» Written task: Starting at the beginning of the listing and ending at the line containing "[x=651, y=57]", reproduce those lines, replacing "screenshot" with "screen capture" and leaving everything else unchanged.

» Extracted records:

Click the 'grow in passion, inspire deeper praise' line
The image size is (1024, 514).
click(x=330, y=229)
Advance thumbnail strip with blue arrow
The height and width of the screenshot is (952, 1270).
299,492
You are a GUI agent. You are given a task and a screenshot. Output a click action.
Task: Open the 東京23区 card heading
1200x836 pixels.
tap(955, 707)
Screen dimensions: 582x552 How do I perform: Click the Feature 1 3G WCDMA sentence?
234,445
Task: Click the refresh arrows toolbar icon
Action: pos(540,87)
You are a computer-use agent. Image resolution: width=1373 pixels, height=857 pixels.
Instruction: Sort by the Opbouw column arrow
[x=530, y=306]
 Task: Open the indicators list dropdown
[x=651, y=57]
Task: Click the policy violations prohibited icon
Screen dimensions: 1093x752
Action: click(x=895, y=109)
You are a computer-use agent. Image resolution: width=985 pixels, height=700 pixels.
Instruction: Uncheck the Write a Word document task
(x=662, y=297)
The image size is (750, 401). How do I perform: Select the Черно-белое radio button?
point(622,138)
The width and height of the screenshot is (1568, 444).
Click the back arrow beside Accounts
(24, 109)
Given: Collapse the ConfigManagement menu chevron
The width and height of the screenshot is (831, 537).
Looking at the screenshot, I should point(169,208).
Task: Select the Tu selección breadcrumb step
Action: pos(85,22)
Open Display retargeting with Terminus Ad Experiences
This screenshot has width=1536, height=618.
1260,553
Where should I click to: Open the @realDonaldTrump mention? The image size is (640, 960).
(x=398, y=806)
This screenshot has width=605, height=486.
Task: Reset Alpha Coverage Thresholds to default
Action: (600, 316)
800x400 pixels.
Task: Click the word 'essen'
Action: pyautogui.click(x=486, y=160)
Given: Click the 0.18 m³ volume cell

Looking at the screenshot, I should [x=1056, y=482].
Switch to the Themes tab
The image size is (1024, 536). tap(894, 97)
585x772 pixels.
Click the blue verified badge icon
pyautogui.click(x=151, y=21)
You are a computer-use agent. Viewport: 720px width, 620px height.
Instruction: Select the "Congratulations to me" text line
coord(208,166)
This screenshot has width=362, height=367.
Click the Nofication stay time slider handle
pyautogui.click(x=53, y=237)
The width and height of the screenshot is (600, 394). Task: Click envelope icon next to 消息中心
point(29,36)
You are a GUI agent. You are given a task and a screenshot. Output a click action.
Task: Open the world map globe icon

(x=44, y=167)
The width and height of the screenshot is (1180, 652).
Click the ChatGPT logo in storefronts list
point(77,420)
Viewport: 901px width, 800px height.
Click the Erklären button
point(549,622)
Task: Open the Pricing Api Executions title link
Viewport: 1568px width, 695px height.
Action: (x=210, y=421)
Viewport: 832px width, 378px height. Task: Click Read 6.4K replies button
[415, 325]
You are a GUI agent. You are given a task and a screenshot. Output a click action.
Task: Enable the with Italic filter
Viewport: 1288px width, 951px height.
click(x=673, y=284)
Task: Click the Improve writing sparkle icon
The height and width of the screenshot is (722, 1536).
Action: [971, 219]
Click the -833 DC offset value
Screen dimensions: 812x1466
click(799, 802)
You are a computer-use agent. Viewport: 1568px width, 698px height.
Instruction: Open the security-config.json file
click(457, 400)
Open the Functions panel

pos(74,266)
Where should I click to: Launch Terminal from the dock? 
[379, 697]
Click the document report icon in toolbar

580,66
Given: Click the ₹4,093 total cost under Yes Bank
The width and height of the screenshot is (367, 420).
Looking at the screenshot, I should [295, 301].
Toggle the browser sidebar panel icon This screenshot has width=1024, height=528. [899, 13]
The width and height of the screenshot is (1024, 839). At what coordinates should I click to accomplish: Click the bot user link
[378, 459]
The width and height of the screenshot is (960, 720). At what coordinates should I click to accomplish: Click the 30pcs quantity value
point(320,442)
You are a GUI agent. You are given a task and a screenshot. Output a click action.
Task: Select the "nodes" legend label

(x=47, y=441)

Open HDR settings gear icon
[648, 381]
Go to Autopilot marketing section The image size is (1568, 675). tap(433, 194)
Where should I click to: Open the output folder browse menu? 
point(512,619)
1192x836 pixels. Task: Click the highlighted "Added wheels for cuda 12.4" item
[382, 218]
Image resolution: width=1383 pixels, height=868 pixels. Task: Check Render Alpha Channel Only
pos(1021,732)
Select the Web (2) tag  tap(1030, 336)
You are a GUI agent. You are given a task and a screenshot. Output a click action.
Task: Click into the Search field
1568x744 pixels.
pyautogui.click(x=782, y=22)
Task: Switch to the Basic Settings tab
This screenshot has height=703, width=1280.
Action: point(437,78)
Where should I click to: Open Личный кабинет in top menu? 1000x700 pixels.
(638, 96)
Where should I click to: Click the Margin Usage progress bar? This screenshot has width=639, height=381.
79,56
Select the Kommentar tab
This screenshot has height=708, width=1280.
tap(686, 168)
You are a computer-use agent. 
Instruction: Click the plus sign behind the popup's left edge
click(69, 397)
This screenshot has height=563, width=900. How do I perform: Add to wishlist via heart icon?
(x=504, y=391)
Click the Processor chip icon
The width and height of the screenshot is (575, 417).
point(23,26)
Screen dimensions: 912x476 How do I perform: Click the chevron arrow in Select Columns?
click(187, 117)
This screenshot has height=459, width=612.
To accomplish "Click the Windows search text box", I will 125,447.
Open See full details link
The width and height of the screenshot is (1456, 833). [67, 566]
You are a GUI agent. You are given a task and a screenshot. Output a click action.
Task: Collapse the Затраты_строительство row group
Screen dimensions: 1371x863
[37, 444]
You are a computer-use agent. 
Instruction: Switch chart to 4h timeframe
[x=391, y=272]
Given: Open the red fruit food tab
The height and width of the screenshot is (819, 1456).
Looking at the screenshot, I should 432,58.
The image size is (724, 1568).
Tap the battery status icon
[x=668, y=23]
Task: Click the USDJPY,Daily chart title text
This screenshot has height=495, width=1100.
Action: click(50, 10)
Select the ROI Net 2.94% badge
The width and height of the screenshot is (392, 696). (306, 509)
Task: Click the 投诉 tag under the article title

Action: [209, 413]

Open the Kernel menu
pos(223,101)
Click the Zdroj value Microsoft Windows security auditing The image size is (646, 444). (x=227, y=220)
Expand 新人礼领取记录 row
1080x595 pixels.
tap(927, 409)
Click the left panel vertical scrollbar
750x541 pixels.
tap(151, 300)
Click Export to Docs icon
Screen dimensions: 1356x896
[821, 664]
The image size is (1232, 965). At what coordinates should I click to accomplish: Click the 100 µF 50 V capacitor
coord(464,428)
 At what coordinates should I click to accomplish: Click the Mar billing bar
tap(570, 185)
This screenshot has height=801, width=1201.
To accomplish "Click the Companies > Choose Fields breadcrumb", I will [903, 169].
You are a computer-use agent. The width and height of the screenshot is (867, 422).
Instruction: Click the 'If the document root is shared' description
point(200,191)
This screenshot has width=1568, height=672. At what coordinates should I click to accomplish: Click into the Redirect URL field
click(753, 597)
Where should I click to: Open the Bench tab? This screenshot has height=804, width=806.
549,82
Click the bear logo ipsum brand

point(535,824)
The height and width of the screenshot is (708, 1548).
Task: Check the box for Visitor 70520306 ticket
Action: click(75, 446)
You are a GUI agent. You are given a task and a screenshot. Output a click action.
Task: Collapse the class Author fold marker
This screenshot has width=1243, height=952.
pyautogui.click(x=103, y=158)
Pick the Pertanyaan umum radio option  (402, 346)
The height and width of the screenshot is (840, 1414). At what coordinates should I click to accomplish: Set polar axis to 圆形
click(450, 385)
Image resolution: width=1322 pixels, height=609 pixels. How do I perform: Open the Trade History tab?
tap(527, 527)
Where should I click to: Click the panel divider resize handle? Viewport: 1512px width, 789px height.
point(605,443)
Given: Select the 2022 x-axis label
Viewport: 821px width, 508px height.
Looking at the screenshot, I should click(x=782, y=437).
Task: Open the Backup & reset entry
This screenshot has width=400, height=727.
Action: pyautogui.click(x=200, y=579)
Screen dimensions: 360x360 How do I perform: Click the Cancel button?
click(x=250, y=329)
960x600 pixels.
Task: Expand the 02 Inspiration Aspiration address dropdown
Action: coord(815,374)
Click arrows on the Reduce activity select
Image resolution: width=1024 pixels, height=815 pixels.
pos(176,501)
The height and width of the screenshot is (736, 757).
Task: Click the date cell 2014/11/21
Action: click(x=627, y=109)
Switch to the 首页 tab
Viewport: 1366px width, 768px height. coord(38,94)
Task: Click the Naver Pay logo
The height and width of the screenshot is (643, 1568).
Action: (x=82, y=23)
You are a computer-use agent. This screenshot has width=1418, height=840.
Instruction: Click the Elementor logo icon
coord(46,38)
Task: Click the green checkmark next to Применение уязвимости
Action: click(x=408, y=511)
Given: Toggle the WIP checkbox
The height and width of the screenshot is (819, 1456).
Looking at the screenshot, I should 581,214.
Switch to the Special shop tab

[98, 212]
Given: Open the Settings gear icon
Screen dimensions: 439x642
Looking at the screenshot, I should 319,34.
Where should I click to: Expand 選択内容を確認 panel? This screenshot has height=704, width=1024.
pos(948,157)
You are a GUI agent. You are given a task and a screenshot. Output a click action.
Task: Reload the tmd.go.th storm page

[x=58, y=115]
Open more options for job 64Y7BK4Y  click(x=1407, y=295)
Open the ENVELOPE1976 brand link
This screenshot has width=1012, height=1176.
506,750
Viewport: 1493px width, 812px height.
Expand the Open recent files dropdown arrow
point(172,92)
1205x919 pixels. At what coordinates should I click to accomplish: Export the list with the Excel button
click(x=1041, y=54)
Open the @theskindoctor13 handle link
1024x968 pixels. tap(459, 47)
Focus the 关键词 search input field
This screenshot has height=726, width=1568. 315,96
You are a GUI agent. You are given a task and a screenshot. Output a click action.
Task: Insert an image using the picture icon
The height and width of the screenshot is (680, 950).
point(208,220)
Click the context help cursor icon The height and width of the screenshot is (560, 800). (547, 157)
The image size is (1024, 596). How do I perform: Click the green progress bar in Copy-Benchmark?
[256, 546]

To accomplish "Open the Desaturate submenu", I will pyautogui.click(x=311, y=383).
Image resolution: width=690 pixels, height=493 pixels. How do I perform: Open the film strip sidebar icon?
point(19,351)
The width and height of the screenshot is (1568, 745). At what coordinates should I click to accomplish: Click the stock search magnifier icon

» Problem solution:
Click the 'grow in passion, inspire deeper praise' line
The image size is (1024, 514).
click(x=330, y=229)
Advance thumbnail strip with blue arrow
The height and width of the screen capture is (952, 1270).
299,492
You are a GUI agent. You are given a task and a screen capture. Output a click action.
Task: Open the 東京23区 card heading
1200x836 pixels.
tap(955, 707)
Screen dimensions: 582x552 How do I perform: Click the Feature 1 3G WCDMA sentence?
234,445
Task: Click the refresh arrows toolbar icon
Action: pos(540,87)
You are a computer-use agent. Image resolution: width=1373 pixels, height=857 pixels.
Instruction: Sort by the Opbouw column arrow
[x=530, y=306]
 Task: Open the indicators list dropdown
[x=651, y=57]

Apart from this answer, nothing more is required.